My Great-Great Grandmother on my father’s side, Katherine Philomenia Guehtle Morris, found herself a widow at age 27. She had three small children and was pregnant at the time. Her youngest would be born over a month after the death of her husband.
Katie’s early life is still sketchy and full of lots of holes yet in my research. Though her own mother passed away when she was just five. The period after the loss of her husband has left lots of clues about what happened to the family. This would impact all her children for all their lives, one of these being my Nanny (Great-Grandmother for the rest of you).
Her oldest Eddie would go to live a prosperous Iowa cattle farmer, Cyrus Tow, at the young age of eight. There was a convoluted sort of family relationship there, but I doubt the young lad knew much about the family since they lived several counties away. He was allowed to go to school but at age of 13 was listed as a farm hand so I am not sure it was family relationship as much as cheap labor. When he was in his late teens he would go to live with his mother.
The next was my Nanny, Viola. At the age of 3 she would go to live with the Hoskins, a local childless couple. Bertha and Del were not related and I am not sure how they were chosen. Of all the children Viola appeared to have landed in the most stable home any of the Morris children would find. Viola was never formally adopted by the Hoskins. They took in a second child, a nephew, Ralph, as well, so it was a complete family with a mom, dad, son and daughter. Viola was the only one of Katie’s children to graduate from high school. Ralph considered Viola a sister, and he and his family would visit her even years later when she lived in California and Ralph was still in Iowa and visa versa. Ralph’s children talked about Aunt Viola with great affection. Bertha and Del would visit Viola after she moved away from Iowa. I think that these were really strong ties for Viola. Until I started research I always thought Great Grandma Bertha Hoskins was a genetic grandmother. Unfortunately that area of Iowa suffered a devastating flood and many of those historical records were lost, so some details will never be known.

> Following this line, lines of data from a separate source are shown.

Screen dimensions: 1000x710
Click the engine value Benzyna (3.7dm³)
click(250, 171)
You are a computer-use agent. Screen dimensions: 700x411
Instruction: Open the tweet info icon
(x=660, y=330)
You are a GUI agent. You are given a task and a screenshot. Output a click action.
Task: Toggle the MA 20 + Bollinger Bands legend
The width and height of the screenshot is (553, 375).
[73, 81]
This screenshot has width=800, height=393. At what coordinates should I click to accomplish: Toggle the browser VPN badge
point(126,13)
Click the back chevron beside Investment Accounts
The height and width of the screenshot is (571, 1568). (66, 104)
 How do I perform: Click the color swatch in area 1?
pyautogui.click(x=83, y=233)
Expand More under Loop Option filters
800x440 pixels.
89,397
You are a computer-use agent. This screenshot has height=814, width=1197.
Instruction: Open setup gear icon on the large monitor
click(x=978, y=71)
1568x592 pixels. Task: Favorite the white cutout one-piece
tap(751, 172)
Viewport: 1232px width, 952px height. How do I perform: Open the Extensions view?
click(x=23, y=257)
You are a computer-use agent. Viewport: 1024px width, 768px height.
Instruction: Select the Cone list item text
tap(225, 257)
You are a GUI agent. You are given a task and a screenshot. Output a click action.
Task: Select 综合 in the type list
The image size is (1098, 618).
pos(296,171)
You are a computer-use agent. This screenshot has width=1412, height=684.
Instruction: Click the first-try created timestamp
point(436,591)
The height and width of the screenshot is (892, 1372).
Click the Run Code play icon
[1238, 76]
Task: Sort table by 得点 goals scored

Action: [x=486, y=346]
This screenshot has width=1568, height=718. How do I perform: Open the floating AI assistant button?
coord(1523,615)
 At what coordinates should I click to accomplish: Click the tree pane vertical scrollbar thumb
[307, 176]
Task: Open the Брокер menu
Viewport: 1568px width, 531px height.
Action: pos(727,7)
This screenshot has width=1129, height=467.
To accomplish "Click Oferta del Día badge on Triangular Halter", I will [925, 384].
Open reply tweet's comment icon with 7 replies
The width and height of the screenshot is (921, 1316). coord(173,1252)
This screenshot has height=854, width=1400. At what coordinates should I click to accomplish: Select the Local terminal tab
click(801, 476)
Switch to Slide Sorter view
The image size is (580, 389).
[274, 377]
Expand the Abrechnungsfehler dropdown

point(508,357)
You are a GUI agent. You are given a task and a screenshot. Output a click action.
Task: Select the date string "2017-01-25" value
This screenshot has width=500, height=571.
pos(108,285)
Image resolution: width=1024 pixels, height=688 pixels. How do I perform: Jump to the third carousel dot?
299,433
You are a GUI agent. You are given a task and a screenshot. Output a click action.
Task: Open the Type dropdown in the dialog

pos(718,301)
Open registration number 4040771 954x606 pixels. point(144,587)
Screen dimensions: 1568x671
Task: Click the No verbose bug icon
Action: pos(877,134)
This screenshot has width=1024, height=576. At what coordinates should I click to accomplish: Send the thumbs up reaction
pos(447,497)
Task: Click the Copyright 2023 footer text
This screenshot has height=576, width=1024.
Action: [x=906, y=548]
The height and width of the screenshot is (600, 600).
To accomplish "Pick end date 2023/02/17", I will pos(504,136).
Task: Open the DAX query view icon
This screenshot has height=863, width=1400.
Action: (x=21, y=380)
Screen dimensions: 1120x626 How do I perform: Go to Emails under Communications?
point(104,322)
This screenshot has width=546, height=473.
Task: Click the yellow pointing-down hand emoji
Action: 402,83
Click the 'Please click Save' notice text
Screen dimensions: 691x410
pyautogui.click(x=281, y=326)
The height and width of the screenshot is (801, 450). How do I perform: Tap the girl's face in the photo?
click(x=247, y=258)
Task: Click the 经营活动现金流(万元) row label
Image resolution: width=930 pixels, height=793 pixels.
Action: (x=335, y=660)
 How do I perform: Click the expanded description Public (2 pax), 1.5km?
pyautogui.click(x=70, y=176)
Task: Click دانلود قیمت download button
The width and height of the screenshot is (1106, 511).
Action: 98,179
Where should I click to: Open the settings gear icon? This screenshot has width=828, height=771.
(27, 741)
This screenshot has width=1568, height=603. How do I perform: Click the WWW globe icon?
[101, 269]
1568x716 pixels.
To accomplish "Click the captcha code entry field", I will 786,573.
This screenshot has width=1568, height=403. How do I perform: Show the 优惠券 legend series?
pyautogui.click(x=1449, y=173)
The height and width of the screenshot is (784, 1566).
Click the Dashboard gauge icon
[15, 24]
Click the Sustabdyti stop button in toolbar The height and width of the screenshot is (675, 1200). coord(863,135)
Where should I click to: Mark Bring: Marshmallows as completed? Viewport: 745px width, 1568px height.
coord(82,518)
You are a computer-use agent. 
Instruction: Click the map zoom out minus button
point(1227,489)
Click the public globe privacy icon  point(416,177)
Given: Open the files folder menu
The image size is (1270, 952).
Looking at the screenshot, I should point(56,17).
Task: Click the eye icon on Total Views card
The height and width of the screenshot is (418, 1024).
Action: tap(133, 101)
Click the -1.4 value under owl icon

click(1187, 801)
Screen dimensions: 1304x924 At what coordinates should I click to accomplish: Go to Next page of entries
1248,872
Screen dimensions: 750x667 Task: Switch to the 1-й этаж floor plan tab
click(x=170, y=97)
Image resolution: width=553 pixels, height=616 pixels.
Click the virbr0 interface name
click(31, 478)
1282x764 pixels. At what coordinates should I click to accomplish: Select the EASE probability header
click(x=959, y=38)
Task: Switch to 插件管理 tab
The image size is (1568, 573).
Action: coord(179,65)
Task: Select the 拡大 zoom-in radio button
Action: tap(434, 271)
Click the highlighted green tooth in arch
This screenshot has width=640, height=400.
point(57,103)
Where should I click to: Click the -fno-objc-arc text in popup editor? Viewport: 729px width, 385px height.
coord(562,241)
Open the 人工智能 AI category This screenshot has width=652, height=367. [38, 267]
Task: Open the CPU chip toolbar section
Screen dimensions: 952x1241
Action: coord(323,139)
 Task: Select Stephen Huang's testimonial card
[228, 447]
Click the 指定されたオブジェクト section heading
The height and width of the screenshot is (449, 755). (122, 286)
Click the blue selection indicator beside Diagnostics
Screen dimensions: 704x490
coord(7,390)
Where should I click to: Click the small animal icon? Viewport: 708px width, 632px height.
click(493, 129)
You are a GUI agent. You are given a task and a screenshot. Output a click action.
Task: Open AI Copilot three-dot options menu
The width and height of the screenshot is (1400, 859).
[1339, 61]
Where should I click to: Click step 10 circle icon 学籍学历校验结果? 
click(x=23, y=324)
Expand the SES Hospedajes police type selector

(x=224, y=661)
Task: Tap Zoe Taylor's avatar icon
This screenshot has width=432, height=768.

Dora, who was less than one when her father died was adopted by a family from Iowa who moved to California. I am not sure what happened but her biological mother would have her again when she was nine.
Pearl, who came after her father’s death, would be kept by her mother the whole time.
Katie, as Katherine was known, moved to Kansas where she married a second time to Mr. Driskill. It appears that during this marriage she called all her chicks back to her. All the children, but Viola, suddenly no longer appeared with the families that they had lived with for the past eight years, instead they were in Oklahoma. Even Dora, who was adopted and living in California ended back with her mother and her second husband in Oklahoma. Viola never was subject to this upheaval. I wonder if the Hoskins prevent this. Husband number two would pass away only eight years later.
One year later Katie would marry a third time to Mr. Kime. This appears to be another period of great unrest for the children living with Katie. Pearl and Dora would marry two months after their mother did on the same day. What made these young women marry so promptly after their mother did? They were only 15 and 16 years old. Their older siblings were busy with their own lives so it appears that they were not options for these young women. Ed was away serving in the Army during World War I. Viola had graduated from high school in Iowa, and was married with her own household during this time.
Katie and George Kime would be married for 25 years until his death in 1944.